Objective: Deinstitutionalization and mainstreaming may have contributed to increased attendance in public emergency departments by people with mental health problems. This study describes changing patterns of attendances by patients with mental health problems to the emergency department (ED) of a public teaching hospital in Adelaide, South Australia.
Method: Records from a 10-year period from the ED were examined to identify changes in the number of, and diagnoses for, patients attending for primarily mental health concerns. Admission rates, detention and length of stay (LOS) were also examined in an attempt to identify trends.
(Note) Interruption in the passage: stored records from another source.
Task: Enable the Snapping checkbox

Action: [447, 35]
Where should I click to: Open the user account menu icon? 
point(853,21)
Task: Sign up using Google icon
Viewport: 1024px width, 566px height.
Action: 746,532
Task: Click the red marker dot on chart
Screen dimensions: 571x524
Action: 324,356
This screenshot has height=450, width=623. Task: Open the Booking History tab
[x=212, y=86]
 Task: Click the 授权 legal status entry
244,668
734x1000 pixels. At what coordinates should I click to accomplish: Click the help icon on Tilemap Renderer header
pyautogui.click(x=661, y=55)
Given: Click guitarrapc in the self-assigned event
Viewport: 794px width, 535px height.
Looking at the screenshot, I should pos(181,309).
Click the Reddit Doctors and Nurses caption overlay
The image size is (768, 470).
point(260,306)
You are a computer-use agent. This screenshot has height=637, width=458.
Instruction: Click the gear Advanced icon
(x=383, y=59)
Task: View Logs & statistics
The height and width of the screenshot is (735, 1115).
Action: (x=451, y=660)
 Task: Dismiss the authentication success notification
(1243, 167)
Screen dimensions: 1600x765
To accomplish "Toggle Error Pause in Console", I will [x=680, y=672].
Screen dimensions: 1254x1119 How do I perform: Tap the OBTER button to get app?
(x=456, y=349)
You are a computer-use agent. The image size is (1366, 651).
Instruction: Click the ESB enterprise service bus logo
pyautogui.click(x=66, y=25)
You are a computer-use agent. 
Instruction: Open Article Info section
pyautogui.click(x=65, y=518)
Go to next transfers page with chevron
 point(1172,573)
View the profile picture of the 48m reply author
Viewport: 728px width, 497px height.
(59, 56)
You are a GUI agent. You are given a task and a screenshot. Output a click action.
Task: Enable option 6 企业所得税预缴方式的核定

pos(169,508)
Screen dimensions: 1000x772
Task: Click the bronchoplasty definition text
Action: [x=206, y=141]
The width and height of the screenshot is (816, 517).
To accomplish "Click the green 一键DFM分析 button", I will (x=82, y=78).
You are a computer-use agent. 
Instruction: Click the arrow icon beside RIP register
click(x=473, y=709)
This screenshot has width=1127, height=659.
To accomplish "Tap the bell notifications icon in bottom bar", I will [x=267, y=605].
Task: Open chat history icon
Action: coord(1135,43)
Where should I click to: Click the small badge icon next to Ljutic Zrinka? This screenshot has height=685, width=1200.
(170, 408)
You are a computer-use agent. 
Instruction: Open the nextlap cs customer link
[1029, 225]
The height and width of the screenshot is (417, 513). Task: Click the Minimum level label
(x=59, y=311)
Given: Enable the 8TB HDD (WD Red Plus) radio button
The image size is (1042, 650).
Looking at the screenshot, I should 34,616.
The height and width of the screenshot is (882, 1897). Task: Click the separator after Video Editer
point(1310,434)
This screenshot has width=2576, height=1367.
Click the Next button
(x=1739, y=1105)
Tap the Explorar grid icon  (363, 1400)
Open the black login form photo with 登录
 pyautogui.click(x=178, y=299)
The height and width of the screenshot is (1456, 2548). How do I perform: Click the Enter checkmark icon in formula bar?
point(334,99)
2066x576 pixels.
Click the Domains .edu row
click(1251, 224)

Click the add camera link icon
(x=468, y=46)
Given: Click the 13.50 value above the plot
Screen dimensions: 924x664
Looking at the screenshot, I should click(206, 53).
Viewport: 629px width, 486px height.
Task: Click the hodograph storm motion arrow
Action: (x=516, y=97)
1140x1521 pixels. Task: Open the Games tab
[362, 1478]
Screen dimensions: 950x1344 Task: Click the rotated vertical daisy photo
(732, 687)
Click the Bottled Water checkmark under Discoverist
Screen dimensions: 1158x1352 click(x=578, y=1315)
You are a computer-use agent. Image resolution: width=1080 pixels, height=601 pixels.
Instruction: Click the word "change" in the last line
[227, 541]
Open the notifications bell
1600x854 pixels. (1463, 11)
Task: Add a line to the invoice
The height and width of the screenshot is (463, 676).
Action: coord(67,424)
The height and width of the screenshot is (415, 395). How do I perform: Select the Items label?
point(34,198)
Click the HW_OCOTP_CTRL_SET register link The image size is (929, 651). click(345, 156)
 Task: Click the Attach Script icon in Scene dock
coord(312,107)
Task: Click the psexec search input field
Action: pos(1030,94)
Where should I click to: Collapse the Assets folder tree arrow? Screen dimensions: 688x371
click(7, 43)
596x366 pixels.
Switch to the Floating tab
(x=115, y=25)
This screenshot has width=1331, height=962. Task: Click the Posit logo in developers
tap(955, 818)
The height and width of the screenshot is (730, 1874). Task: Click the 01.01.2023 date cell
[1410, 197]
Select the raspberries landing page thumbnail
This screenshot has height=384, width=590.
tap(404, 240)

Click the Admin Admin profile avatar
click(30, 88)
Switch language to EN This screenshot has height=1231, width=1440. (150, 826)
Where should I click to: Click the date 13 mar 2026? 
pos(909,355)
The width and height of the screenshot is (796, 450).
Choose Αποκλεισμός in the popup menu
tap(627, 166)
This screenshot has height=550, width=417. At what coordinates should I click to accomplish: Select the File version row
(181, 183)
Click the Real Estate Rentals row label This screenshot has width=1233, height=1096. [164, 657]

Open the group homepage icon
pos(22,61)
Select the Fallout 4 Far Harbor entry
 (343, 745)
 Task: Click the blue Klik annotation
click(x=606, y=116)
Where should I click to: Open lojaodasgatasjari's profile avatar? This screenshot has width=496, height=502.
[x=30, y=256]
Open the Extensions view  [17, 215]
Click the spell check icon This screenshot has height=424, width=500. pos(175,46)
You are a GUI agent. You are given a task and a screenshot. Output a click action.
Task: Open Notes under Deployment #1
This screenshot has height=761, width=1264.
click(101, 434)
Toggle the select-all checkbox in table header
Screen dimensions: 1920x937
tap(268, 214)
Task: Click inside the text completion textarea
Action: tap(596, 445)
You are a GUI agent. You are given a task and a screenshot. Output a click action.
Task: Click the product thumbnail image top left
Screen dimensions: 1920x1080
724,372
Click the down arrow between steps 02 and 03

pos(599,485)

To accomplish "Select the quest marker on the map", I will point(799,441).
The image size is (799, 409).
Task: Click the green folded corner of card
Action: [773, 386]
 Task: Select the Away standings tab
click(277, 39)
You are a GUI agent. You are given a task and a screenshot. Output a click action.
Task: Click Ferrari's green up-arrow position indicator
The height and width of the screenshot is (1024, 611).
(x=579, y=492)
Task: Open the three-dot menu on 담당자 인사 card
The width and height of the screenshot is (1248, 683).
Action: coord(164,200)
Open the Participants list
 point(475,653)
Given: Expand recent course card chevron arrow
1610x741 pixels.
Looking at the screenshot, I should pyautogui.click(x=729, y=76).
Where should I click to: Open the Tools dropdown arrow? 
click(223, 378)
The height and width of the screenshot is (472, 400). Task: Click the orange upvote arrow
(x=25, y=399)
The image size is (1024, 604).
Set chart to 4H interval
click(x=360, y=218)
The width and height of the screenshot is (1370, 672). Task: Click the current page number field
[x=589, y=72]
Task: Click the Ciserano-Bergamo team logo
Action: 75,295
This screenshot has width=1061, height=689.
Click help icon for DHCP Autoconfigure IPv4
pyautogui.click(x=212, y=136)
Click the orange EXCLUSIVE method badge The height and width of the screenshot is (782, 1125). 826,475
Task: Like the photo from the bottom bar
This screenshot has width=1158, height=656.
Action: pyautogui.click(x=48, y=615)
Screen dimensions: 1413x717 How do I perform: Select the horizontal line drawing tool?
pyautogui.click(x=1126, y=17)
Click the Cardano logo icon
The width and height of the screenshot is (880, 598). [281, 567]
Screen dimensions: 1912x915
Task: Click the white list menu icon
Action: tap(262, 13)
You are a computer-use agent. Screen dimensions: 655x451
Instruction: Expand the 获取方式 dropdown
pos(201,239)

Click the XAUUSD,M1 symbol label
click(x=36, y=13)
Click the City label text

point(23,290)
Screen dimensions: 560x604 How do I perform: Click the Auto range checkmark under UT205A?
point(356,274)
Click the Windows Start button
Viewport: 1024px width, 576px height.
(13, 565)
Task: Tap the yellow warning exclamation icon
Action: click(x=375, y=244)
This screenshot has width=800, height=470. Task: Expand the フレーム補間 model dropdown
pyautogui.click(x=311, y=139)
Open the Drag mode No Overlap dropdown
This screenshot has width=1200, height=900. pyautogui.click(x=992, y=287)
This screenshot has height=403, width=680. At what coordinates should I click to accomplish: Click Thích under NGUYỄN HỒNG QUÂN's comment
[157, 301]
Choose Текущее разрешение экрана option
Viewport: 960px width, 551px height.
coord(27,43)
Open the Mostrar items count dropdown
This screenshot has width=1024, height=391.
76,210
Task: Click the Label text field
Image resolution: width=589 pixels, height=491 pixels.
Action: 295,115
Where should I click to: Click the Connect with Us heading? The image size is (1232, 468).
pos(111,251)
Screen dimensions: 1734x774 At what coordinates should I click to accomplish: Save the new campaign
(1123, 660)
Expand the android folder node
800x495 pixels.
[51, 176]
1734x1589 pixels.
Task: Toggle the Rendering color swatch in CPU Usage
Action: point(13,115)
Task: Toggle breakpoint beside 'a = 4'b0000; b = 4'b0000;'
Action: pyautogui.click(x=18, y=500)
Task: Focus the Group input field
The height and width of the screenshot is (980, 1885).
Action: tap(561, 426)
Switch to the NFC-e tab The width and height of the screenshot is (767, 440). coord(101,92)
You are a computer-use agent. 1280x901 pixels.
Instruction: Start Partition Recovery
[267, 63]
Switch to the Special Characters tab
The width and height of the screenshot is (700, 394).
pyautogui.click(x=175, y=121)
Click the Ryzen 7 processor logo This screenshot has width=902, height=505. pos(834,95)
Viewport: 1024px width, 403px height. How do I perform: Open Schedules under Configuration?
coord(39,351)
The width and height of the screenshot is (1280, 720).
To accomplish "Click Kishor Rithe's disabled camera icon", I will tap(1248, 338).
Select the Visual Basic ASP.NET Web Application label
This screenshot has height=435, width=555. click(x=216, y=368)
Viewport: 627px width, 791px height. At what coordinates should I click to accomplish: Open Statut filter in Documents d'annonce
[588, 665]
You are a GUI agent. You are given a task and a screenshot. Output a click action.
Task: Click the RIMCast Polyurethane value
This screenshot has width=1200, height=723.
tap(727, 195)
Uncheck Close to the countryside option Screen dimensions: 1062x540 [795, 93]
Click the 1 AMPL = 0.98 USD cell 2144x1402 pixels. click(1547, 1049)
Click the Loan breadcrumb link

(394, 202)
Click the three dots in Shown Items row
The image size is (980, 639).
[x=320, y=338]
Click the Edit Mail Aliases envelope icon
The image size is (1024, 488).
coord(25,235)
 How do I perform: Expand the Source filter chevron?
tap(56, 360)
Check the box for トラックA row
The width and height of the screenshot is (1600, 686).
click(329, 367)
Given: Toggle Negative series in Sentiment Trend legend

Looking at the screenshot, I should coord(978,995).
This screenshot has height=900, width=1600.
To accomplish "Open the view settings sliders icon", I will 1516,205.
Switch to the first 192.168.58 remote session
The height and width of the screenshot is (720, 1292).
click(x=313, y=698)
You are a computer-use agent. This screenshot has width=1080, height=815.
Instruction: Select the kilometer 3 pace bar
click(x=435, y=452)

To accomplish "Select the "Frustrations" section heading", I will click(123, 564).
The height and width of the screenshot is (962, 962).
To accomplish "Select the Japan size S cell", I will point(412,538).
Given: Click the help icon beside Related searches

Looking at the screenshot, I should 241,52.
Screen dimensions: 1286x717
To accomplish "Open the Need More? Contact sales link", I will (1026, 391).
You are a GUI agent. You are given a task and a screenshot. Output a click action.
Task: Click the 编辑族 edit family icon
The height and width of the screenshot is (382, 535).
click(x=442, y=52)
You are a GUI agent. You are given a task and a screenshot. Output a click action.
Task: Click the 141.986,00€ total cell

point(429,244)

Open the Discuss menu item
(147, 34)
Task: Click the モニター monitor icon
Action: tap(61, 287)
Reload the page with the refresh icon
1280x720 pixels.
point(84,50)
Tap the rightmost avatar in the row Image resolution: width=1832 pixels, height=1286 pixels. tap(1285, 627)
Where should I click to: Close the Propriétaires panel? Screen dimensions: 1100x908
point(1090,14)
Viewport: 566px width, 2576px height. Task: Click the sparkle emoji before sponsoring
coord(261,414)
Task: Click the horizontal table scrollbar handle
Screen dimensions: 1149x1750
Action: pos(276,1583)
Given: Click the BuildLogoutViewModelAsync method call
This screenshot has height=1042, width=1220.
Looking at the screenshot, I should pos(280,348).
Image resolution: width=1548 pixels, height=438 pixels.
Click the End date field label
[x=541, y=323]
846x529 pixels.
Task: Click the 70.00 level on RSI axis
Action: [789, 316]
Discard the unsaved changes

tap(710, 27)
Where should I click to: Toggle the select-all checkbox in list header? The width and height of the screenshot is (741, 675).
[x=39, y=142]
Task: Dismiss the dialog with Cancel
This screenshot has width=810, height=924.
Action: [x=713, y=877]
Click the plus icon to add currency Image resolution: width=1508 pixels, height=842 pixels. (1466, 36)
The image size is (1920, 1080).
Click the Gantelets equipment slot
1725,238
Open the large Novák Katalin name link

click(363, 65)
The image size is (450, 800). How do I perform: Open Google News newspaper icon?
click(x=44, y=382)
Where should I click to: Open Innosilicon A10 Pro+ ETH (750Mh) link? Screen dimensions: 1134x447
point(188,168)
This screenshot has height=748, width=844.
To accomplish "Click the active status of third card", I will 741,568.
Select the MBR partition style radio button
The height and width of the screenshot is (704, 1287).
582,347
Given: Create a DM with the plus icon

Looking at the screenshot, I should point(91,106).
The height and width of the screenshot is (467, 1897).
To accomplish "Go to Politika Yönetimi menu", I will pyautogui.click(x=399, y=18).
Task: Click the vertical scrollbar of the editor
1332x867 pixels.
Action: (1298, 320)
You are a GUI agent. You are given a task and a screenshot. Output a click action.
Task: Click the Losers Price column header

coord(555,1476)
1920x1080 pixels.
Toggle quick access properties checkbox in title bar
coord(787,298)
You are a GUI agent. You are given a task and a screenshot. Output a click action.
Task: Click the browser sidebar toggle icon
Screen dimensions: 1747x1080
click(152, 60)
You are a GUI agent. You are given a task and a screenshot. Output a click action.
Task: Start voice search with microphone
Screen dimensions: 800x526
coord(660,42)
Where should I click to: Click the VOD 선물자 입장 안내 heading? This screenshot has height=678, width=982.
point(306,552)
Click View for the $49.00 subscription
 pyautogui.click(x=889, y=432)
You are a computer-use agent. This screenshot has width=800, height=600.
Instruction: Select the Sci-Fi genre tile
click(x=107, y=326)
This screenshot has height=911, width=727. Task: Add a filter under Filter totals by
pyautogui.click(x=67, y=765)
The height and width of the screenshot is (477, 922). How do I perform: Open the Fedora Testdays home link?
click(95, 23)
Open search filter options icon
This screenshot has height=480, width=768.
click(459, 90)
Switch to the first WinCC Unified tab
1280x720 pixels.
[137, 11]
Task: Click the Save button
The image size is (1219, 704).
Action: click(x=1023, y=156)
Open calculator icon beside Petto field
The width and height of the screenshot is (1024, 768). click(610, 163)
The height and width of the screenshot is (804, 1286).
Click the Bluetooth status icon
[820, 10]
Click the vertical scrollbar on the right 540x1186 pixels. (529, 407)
Results: A tenfold increase in the number of patients attending the ED with primarily mental health problems has occurred over the 10-year period. This is within the context of relatively stable total ED presentations. The increase has been observed in all diagnostic categories although the greatest increase, by percentage, has been for psychotic disorders. A lesser increase was observed for patients presenting with overdose. People presenting with psychotic disorders are also more likely to be detained and admitted. LOS in the ED has also increased along with increasing demand.
Conclusions: Reasons for the increased demand are likely multifactorial. While deinstitutionalization and mainstreaming have contributed, the closure of the ED at the local psychiatric hospital does not account entirely for the change. Insufficient community-based mental health services may also contribute to the reasons why people present to the ED and lack of inpatient beds contributes to the increasing LOS experienced in the ED.